Y nos reclama estabilidad y reglas de juego claras. Como ha sido y sigue siendo la Constitución de 1978, sin duda la mejor expresión marco de la voluntad de convivencia en libertad y de reconciliación de todos los españoles.

Precisamente gracias a ella, y a su contenido innovador y previsor en busca de soluciones a nuestros principales problemas históricos, hoy contamos con un Estado altamente descentralizado. Que apuesta por la cercanía al ciudadano a través de sus Administraciones autonómicas y locales. Y que reconoce y ampara sus singularidades territoriales y culturales en el marco de una de las grandes Naciones de Europa.

Por esa proximidad con las personas y los territorios, el modelo autonómico ha constituido durante estas décadas un importante factor de dinamización económica y social. Y está contribuyendo en los últimos años a dar respuestas y a superar la larga y profunda crisis sufrida, y a garantizar algunas de las bases principales de nuestro Estado del Bienestar.

Ese autonomismo, basado en la utilidad y el servicio a las personas, a las familias, y a todos los grupos sociales, ha favorecido que los castellanos y leoneses disfrutemos de mejores cotas de desarrollo, prosperidad y calidad de vida. Nos ha permitido consolidar unos servicios públicos muy valorados y extendidos a lo largo de todo nuestro territorio. Y nos ha permitido también aumentar nuestra riqueza material, equipararnos a muchas de las medias nacionales y europeas, y ser más competitivos y más abiertos al exterior.

Por ello, frente a quienes consideran agotado este modelo, frente a los que quieren deshacerlo, por exceso o por defecto, manifiesto una vez más mi firme convicción de que el Estado Constitucional de las Autonomías continúa siendo esa piedra angular sobre la que se asienta nuestro modelo de convivencia democrática.

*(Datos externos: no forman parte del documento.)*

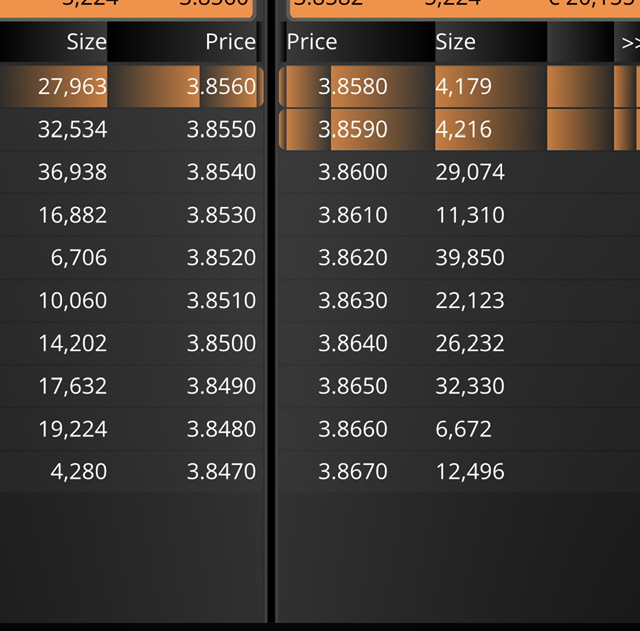
Task: Click ask size 4,179
Action: (x=464, y=87)
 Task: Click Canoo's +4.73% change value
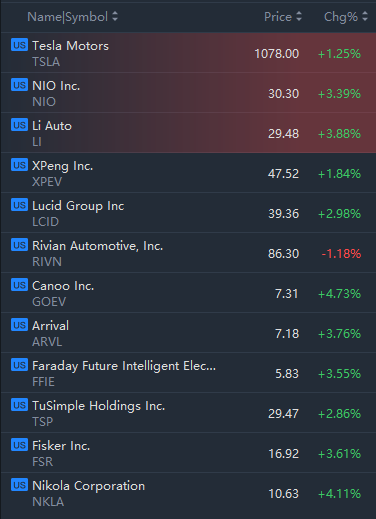click(339, 294)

Y sobre la que merece la pena seguir trabajando, junto a todos nuestros paisanos, por el mejor futuro de Castilla y León en su actual marco español y europeo.

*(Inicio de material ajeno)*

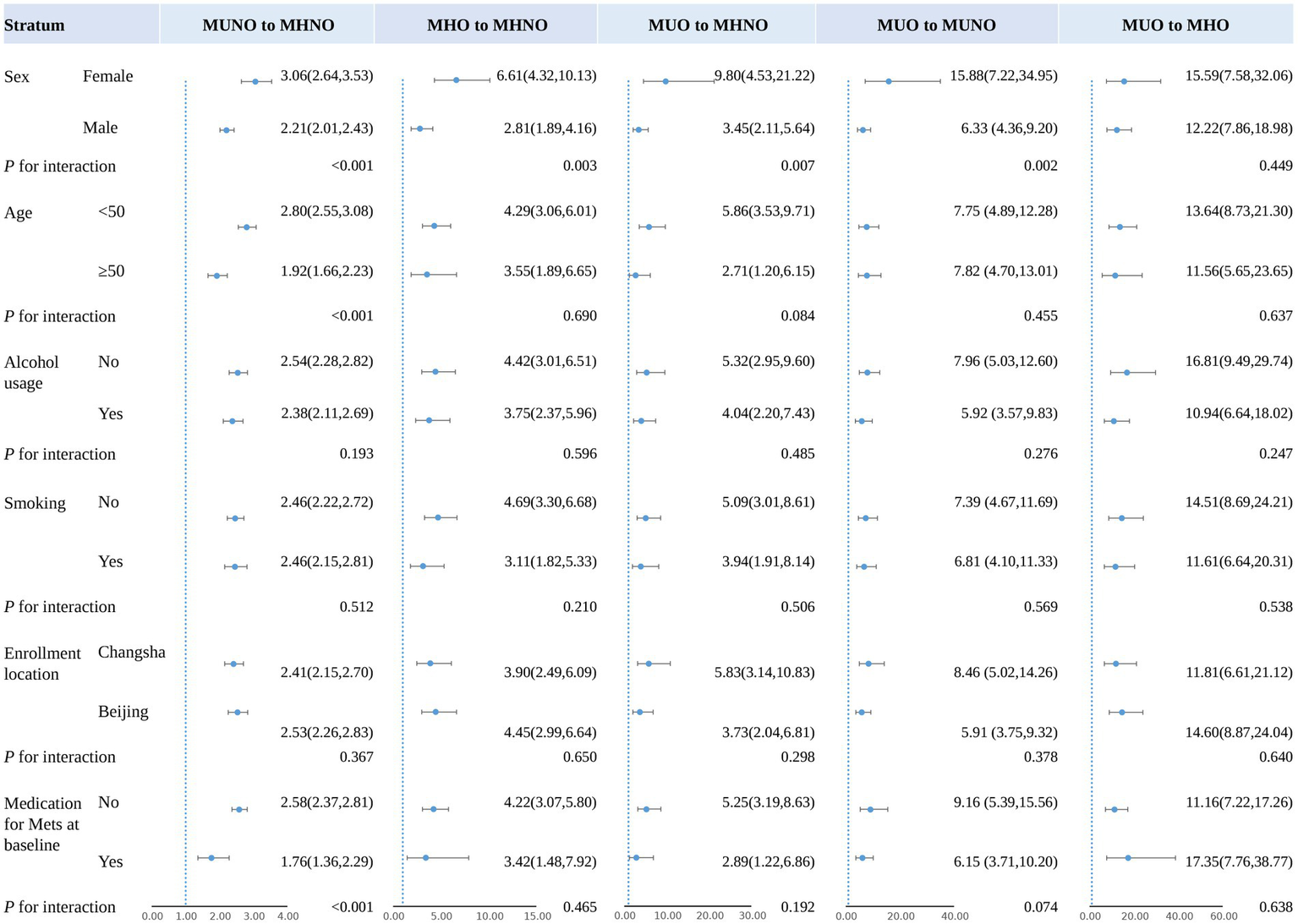Click the 'MUO to MUNO' column header
This screenshot has width=1298, height=924.
[x=936, y=25]
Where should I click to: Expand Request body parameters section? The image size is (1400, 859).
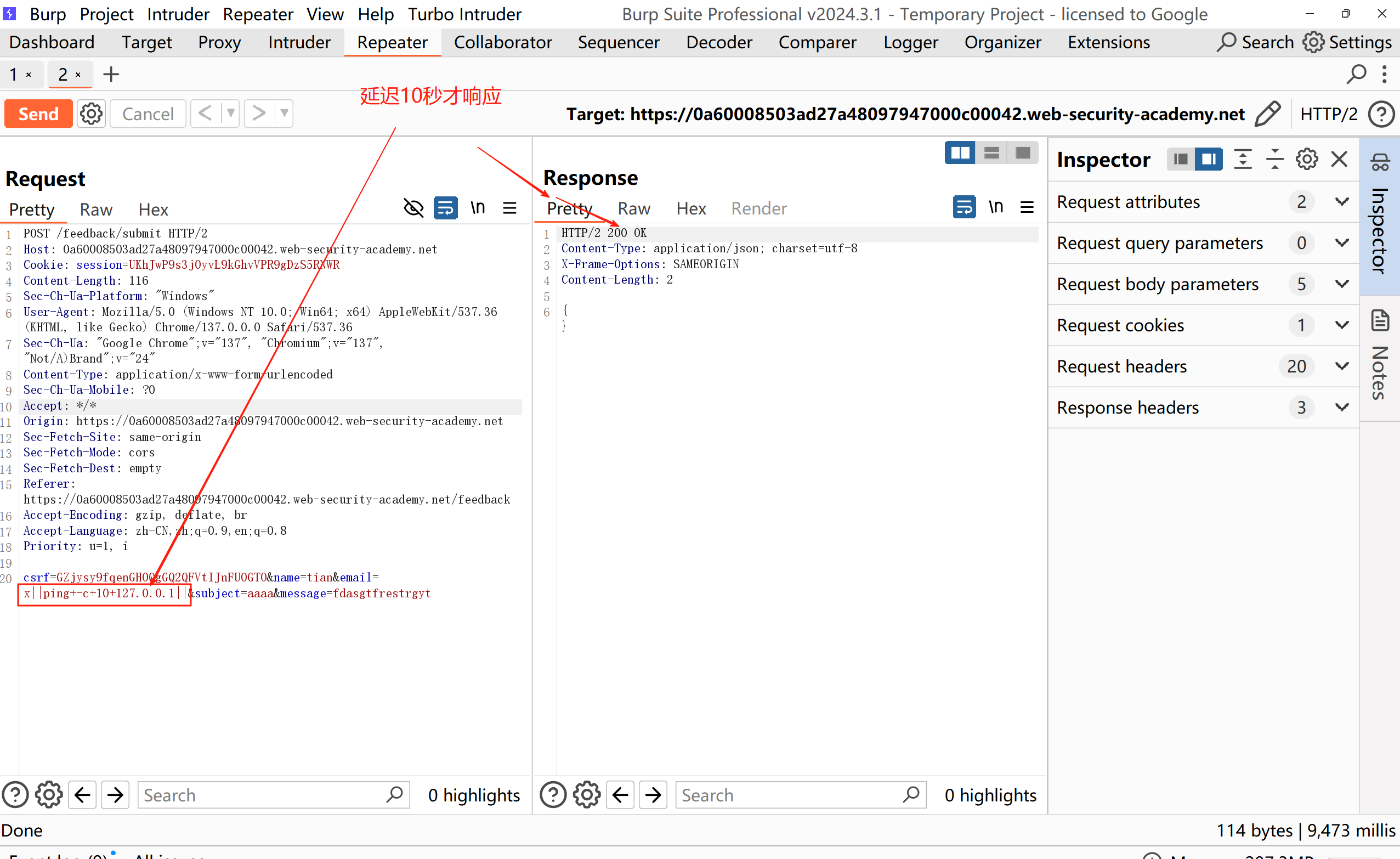(x=1341, y=284)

Una esperanza de futuro que tanto depende del aprovechamiento de cuatro importantes fortalezas que tenemos como Comunidad, y que deberían estar hoy muy presentes en nuestro corazón y en nuestra mente en una Fiesta y en un acto como este. Y que son:

Nuestros valores esenciales: lengua, patrimonio histórico, cultural y natural, que son sin duda rica y plural seña de identidad, pero también factor de crecimiento, cohesión y empleo.

El municipalismo: la apuesta de tantos hombres y mujeres de Castilla y León por su amplio medio rural como espacio de vida y de trabajo, en la agricultura y la ganadería o en otras actividades, y que merecen las mismas garantías de servicios públicos de calidad y de oportunidades que los habitantes de las ciudades.

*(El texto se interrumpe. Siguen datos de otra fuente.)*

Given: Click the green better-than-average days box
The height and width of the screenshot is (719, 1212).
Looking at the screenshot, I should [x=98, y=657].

El esfuerzo de diálogo social y de pacto político: fundamental para abordar con eficacia y éxito los grandes retos sociales, económicos y políticos a los que nos tenemos que enfrentar, empezando por los objetivos de la consolidación del crecimiento y la urgente y más intensa creación de empleo.

Y, finalmente, el optimismo de nuestra voluntad: el coraje, valentía, inconformismo, seriedad, capacidad de trabajo, de afrontar grandes empresas individuales y comunes, de sentir con los demás, y de sufrir hasta alcanzar las metas que nos proponemos. Una disposición de la que son excelentes ejemplos los nuevos Premios Castilla y León. Y a la que, por último, nos exhorta Teresa de Ávila desde su obra “Camino de perfección”, cuando insiste: “Tomad mi consejo y no os quedéis en el camino, sino pelead como fuertes hasta morir en la demanda, puesto que no estáis aquí a otra cosa sino a pelear”.

Feliz día de Castilla y León. Y muchas gracias a todos.